The Pentagon's decision to cancel the Navy's A-12 Stealth program could cost 1,200 workers their jobs at the
Westinghouse Electronic Systems Group in Linthicum.
Richard A. Linder, president of the Electronic Systems Group, sent a letter to employees yesterday saying the prime contractors on the project have ordered Westinghouse to stop work on radar and infared systems for the A-12 attack plane.
"We are currently assessing the impact on the Electronic Systems Group of the stop-work order," Linder said. "If this stop-work order is converted to a contract termination, initial data indicate that as many as 1,200 jobs may have to be eliminated. Every possibility that could minimize a work-force reduction is being considered."
It could not be learned immediately when the project's prime contractors would give the termination notice to Westinghouse.
Westinghouse spokesman Jack Martin said the company does not yet know what kinds of jobs might be eliminated. He said Westinghouse is looking to move workers into other areas at the plant.
With about 16,000 workers in Maryland, Westinghouse is the state's largest private employer. In recent years, the company has avoided layoffs by scaling back its work force through
attrition. The last layoffs were in 1985 when 500 workers lost their jobs, Martin said.
"We're all disappointed because the cancellation of the A-12 program was not expected," Martin said.
Defense Secretary Richard Cheney announced Monday that the Defense Department was canceling its $57 billion contract with General Dynamics Corp. and McDonnell Douglas Corp. for the aircraft because its builders had so badly mismanaged the program that they could never meet the government's contract terms. The program employs 10,000 workers in 42 states.
McDonnell Douglas and General Dynamics, both of which denied they had defaulted on their contracts, said they would begin immediately laying off as many as 9,000 workers on the project, mostly at their plants in St. Louis; Fort Worth, Texas; and Tulsa, Okla. The companies had worked for three years developing the A-12.
Another Maryland company will be adversely affected by the decision to cancel the contract. The Amecom division of Litton Systems Inc. in College Park had been selected to develop and (( test electronic equipment that would have been used on the A-12 to identify electronic signals in the air and on the ground.

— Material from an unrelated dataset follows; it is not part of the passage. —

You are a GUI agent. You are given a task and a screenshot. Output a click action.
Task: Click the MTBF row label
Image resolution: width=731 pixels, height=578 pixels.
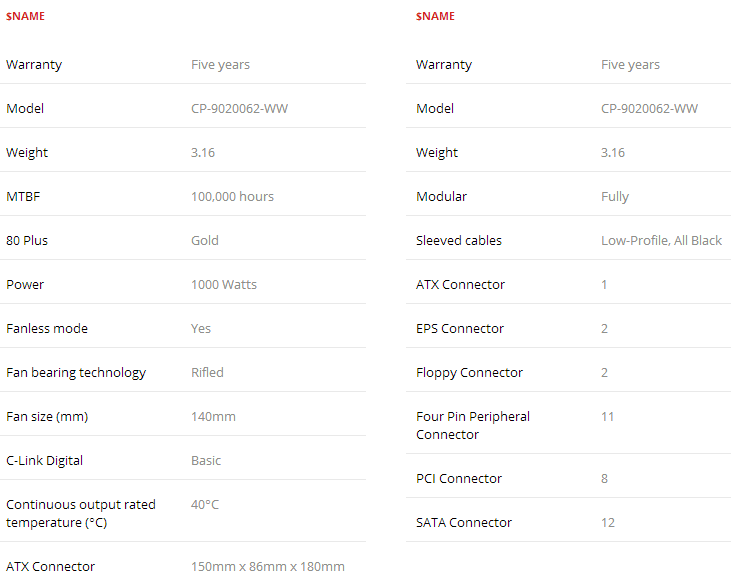tap(23, 197)
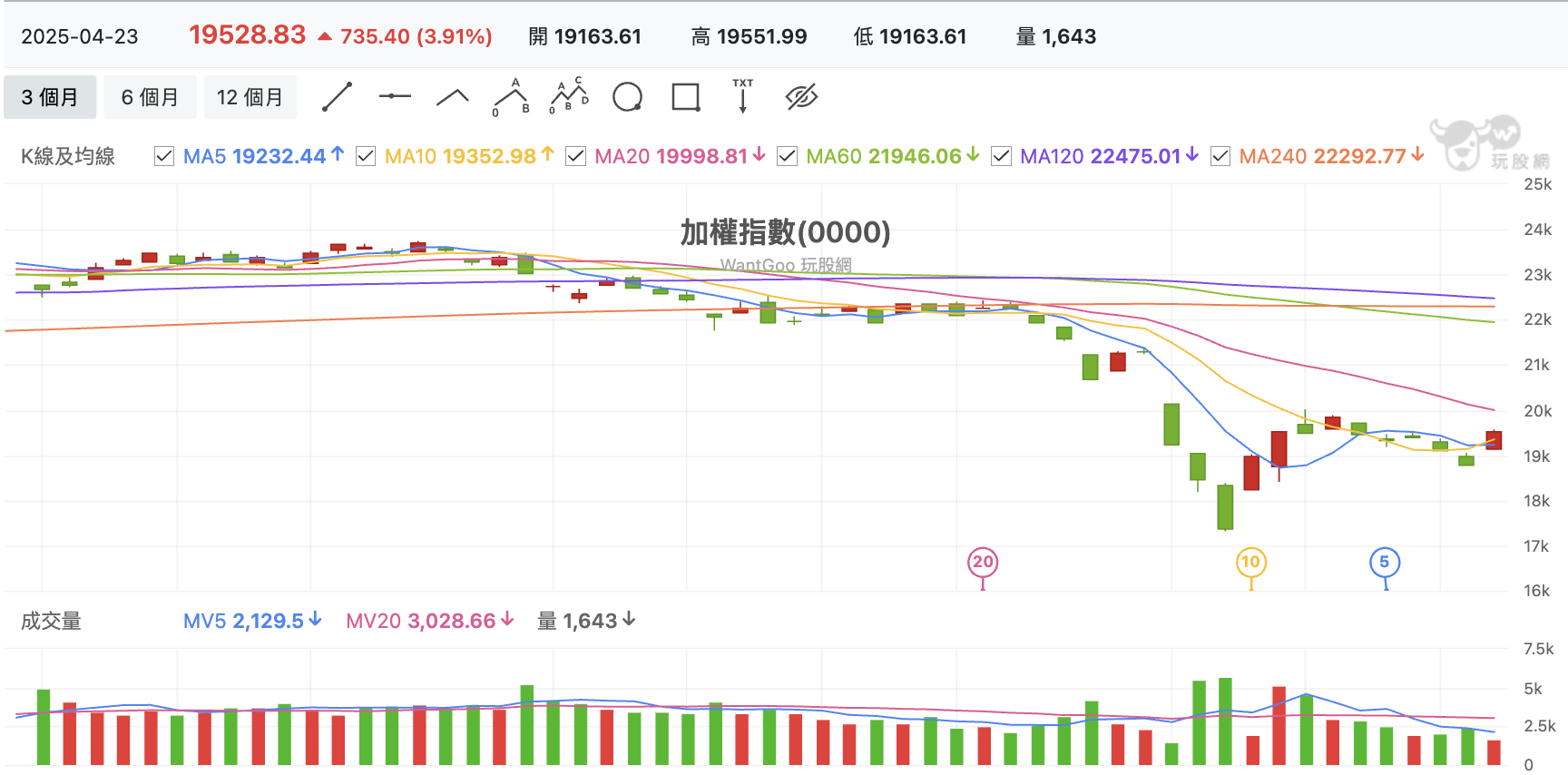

John George, manager of public relations at the plant, said it is too early for Amecom to know the impact the cancellation will have on its 1,000-person work force. Saying that much of the A-12 program is classified, he would not reveal the number of workers involved in the project or the contract's exact value. He would say only that the contract was "a multimillion-dollar" endeavor.
Ironically, the threat of war might send the sophisticated aircraft project to its death without a fight. Congress could put the program back into the defense budget, but now lawmakers' attention is focused on Operation Desert Shield.
Rep. Helen Delich Bentley, R-2nd, said Congress is so involved in debating the Middle East crisis that leaders have had little time to lobby for the revival of the project.
A spokesman for Thomas McMillen, D-4th, said the congressman met yesterday in Washington with officials from Westinghouse, whose main plant is in McMillen's district.
After the officials briefed McMillen on Linder's letter, the spokesman said, McMillen told them he hopes the Navy will be able to find a use for the radar system in another aircraft.
"Westinghouse has a very good system that it provided the U.S. Navy for the A-12 and has hopefully developed a successful technology," the spokesman said. "You have at least a piece of the program that works, and we hope that it would be integrated in whatever system the Navy chooses to pursue."